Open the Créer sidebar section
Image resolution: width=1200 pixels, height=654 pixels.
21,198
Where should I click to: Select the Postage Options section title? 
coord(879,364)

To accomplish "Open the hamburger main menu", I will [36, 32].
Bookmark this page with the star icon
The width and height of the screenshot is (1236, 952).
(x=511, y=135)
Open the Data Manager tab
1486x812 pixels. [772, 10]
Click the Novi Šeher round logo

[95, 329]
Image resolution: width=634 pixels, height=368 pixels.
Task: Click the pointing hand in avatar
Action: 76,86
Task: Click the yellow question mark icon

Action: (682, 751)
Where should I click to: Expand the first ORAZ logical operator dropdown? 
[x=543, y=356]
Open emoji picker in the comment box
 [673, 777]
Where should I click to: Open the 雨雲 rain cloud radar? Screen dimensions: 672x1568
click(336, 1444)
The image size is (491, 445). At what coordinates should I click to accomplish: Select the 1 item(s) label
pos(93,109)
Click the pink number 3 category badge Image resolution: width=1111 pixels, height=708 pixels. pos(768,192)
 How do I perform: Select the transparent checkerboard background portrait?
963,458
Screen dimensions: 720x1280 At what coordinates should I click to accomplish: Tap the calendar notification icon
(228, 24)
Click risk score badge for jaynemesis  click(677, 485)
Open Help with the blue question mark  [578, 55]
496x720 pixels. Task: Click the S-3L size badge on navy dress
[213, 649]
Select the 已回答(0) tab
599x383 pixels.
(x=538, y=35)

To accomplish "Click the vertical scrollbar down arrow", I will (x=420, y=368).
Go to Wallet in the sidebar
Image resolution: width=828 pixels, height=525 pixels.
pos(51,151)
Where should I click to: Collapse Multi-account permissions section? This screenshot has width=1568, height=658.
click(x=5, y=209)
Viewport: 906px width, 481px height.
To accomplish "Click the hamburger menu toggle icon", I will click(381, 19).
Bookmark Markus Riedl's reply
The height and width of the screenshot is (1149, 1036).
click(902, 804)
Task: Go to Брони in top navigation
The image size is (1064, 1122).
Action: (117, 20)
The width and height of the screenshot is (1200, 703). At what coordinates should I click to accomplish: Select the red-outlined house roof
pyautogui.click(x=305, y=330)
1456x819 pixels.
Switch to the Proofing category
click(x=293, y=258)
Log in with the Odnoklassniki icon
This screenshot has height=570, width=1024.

──────────

• What you have to do: Copy every line of the material above verbatim.

• Finished exercise:
Open the Créer sidebar section
Image resolution: width=1200 pixels, height=654 pixels.
21,198
Where should I click to: Select the Postage Options section title? 
coord(879,364)

To accomplish "Open the hamburger main menu", I will [36, 32].
Bookmark this page with the star icon
The width and height of the screenshot is (1236, 952).
(x=511, y=135)
Open the Data Manager tab
1486x812 pixels. [772, 10]
Click the Novi Šeher round logo

[95, 329]
Image resolution: width=634 pixels, height=368 pixels.
Task: Click the pointing hand in avatar
Action: 76,86
Task: Click the yellow question mark icon

Action: (682, 751)
Where should I click to: Expand the first ORAZ logical operator dropdown? 
[x=543, y=356]
Open emoji picker in the comment box
 [673, 777]
Where should I click to: Open the 雨雲 rain cloud radar? Screen dimensions: 672x1568
click(336, 1444)
The image size is (491, 445). At what coordinates should I click to accomplish: Select the 1 item(s) label
pos(93,109)
Click the pink number 3 category badge Image resolution: width=1111 pixels, height=708 pixels. pos(768,192)
 How do I perform: Select the transparent checkerboard background portrait?
963,458
Screen dimensions: 720x1280 At what coordinates should I click to accomplish: Tap the calendar notification icon
(228, 24)
Click risk score badge for jaynemesis  click(677, 485)
Open Help with the blue question mark  [578, 55]
496x720 pixels. Task: Click the S-3L size badge on navy dress
[213, 649]
Select the 已回答(0) tab
599x383 pixels.
(x=538, y=35)

To accomplish "Click the vertical scrollbar down arrow", I will (x=420, y=368).
Go to Wallet in the sidebar
Image resolution: width=828 pixels, height=525 pixels.
pos(51,151)
Where should I click to: Collapse Multi-account permissions section? This screenshot has width=1568, height=658.
click(x=5, y=209)
Viewport: 906px width, 481px height.
To accomplish "Click the hamburger menu toggle icon", I will click(381, 19).
Bookmark Markus Riedl's reply
The height and width of the screenshot is (1149, 1036).
click(902, 804)
Task: Go to Брони in top navigation
The image size is (1064, 1122).
Action: (117, 20)
The width and height of the screenshot is (1200, 703). At what coordinates should I click to accomplish: Select the red-outlined house roof
pyautogui.click(x=305, y=330)
1456x819 pixels.
Switch to the Proofing category
click(x=293, y=258)
Log in with the Odnoklassniki icon
This screenshot has height=570, width=1024.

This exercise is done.